彼らが「婿いびり」した要因は、長年の貧困生活がもともと快活であった金十郎と万右衛門の気持ちを、すっかり捻じ曲げってしまったことも一因にあると考えられます。
小泉セツと前田為二の離婚
1年で稲垣家を見限った前田為二
結局、前田為二は稲垣家の実情に愛想を尽かし、わずか1年で出奔。セツには内緒で1人で大阪に引っ越しをします。

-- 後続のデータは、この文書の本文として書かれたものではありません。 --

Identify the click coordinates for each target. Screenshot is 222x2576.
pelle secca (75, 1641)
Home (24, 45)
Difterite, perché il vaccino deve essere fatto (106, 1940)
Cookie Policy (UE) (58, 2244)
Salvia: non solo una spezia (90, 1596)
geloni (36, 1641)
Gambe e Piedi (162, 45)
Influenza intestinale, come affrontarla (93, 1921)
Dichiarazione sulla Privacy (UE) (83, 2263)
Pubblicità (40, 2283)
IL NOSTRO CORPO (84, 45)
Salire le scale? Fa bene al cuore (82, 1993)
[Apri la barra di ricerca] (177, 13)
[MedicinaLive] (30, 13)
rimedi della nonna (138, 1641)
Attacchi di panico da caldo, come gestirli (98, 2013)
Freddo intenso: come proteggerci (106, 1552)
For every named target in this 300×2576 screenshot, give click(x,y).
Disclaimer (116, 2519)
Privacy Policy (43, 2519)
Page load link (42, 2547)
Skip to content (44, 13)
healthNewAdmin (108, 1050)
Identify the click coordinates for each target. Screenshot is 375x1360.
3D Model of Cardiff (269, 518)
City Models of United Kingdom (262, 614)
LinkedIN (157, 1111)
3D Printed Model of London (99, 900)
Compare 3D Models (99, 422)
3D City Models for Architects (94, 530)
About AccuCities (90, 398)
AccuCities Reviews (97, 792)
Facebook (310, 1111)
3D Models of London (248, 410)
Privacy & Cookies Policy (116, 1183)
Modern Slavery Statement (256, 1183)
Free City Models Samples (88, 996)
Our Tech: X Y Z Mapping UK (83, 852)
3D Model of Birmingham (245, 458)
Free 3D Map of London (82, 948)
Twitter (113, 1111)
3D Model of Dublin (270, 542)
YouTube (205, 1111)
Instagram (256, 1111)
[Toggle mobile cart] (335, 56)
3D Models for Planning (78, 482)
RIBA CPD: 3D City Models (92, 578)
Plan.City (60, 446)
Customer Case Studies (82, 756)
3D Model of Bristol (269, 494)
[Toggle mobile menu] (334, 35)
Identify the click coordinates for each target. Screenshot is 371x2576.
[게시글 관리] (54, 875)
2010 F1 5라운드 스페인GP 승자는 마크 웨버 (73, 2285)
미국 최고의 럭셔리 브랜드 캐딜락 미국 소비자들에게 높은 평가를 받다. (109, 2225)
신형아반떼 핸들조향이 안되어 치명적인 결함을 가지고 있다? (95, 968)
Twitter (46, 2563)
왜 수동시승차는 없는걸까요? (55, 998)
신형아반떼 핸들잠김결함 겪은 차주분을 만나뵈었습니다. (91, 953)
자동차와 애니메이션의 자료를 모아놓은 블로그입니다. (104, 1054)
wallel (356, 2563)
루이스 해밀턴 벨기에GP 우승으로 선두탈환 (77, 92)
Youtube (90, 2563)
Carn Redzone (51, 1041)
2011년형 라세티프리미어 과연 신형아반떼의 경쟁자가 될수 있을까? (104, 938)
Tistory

小泉セツはなけなしのお金をはたいて、松江から大阪までの汽車賃を作って稲垣家に戻るよう為二を説得しますが、聞き入れられず2人は離婚。1887(明治19)年、小泉セツが19才のときのことでした。
小泉セツと前田為二の離婚手続き
その後、稲垣家ではセツと為二の離婚にあたって、為二は「婿養子」ではなく、ただの「養子」として稲垣家に入ったことにして為二の失踪届を松江市役所に提出します。
さらに戸籍の上では稲垣家の養子に入っていたセツは、稲垣家との養子縁組を切り、生まれたときの「小泉セツ」に戻すという法的処理を行います。
こうした手続きは全て小泉セツの戸籍を汚さないための「方便」でしたが、離婚を経験することになったセツのこころ内は貧乏による苦しみでいっぱいだったに違いなかったでしょう。
小泉セツと小泉八雲の出会いを小説として描いた「へルンとセツ」では、このときのセツの気持ちをこのように描写しています。
つまりは、セツの戸籍を汚さないための、祖父や両親の苦肉の策だった。
しかし、セツにはどうでもよかった。為二との離婚は十分にセツを傷つけていたし、今さら気にしても、近所の皆は当然知っていたし、そんな体面を気にしている場合でもなかった。